Louis Vuitton ups the ante for its Tambour watch series here with a slimmer silhouette and an unusual concave side case, but the star of the Tambour Moon Flying Tourbillon “Poinçon de Genève” watch is really what lies within. The in-house manual-wind LV 97 movement, developed by La Fabrique de Temps in Geneva, is arranged in line with the barrel at 12 o’clock and the one-minute flying tourbillon encased within a cage — which is inspired by the iconic monogram flower — at six. Like the label’s luggage, you can also make this watch truly one-of-a-kind by having your initials engraved on a bridge, with a Geneva Seal Office certificate also bearing your name.

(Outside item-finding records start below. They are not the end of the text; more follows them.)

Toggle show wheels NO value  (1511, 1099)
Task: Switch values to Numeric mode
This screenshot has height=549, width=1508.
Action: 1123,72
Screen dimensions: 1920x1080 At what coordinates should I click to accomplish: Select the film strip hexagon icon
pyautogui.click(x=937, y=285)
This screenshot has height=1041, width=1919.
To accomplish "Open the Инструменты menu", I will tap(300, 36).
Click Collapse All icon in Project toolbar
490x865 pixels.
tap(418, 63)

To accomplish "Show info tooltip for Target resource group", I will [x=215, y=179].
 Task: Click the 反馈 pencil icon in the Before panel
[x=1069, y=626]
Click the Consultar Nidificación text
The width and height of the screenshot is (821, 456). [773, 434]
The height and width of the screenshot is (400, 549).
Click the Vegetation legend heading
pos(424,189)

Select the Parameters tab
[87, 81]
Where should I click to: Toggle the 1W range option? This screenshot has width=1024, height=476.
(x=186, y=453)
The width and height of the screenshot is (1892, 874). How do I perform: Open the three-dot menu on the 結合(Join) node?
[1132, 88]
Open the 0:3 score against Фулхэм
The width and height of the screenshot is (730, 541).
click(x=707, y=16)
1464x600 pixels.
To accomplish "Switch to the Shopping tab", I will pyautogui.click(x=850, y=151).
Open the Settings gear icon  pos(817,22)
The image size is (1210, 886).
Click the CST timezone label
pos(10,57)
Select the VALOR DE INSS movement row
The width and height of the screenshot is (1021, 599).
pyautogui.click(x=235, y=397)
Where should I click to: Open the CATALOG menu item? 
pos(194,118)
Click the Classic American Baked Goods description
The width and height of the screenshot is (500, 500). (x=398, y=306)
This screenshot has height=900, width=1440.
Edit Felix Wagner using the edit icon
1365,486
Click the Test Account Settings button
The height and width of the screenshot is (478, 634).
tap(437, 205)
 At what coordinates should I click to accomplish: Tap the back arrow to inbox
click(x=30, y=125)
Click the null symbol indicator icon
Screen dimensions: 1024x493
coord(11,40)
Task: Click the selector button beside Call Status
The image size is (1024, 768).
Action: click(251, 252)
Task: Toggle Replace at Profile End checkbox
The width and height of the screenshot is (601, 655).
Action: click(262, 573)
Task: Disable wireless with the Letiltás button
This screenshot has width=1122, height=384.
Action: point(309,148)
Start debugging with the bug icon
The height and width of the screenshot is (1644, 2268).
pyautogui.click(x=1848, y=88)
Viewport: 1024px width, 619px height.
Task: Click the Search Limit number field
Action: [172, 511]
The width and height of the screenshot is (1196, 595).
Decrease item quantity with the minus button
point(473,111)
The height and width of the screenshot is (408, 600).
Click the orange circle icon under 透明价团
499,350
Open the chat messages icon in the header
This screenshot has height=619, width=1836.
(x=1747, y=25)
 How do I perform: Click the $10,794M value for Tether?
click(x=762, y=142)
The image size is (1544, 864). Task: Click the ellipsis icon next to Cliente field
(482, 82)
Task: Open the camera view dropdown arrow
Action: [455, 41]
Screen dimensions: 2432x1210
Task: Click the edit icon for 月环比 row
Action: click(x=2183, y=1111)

To honour 40 years of one of the brand’s (and world’s) most lauded movements, the calibre 240, Patek Philippe released the fully skeletonised 5180/1R Squelette timepiece in rose gold this year. The ultra-thin automatic movement is a miniature opus of art, with the plate and bridges pierced to the maximum extent to create the best view without compromising the movement’s functional integrity. The limits of skeletonisation are pushed to the limits, with more than a week spent on creating the intricate filigreed details that make this dial so remarkable. Beneath the Calatrava cross — a trademark of Patek’s — lies the coiled mainspring, a delicate finish to the labour-intensive tribute.
Angelus takes weight-cutting very seriously, so in designing its latest U22 watch, it decided to use a titanium and carbon fibre case that weighs in at just 54 grams. With a focus on showcasing the movement’s architecture and tourbillon, a carbon fibre main plate was used, which make it appear to be a part of the case itself. The 42mm watch is given a more motorsport-centric look with its red SuperLuminova accents, which emphasise the Angelus A-250 calibre that operates within. You’ll notice hand-chamfered and polished components, and the titanium mainspring barrel bridge fitted directly to the main plate via slim pillars, giving the watch a three-dimensional look.
Cartier’s classical mystery clock design elements really shine through in this one. The first thing that should catch your attention is the large sub-dial at nine o’clock with two small sapphire disks and white hands that appear to float in the middle of the abyss. Though a big portion of the movement is visible, the connection to these disks are kept a secret by Cartier — a clever play on the concept of secrecy and openness. Cartier’s hand-wound calibre 9983 MC is proudly shown behind the etched-out Roman numeral hour markers, which sweep around the timepiece in an elegant crescent shape.
With a cushion-shaped case that’s only 8.85mm thick, the Piaget Emperador watch gets bragging rights as the thinnest self-winding tourbillon skeleton model in the world. Without a dial to obstruct the brilliantly constructed calibre 1270S, you’ll see the tourbillon, bridges, automatic micro-rotor and small dial in all of their 225-part glory. Piaget keeps the focus on the bridges’ elegant curves by applying a brushed finishing, while the off-centre micro-rotor and tourbillon cage intertwine to form a bold ‘8’.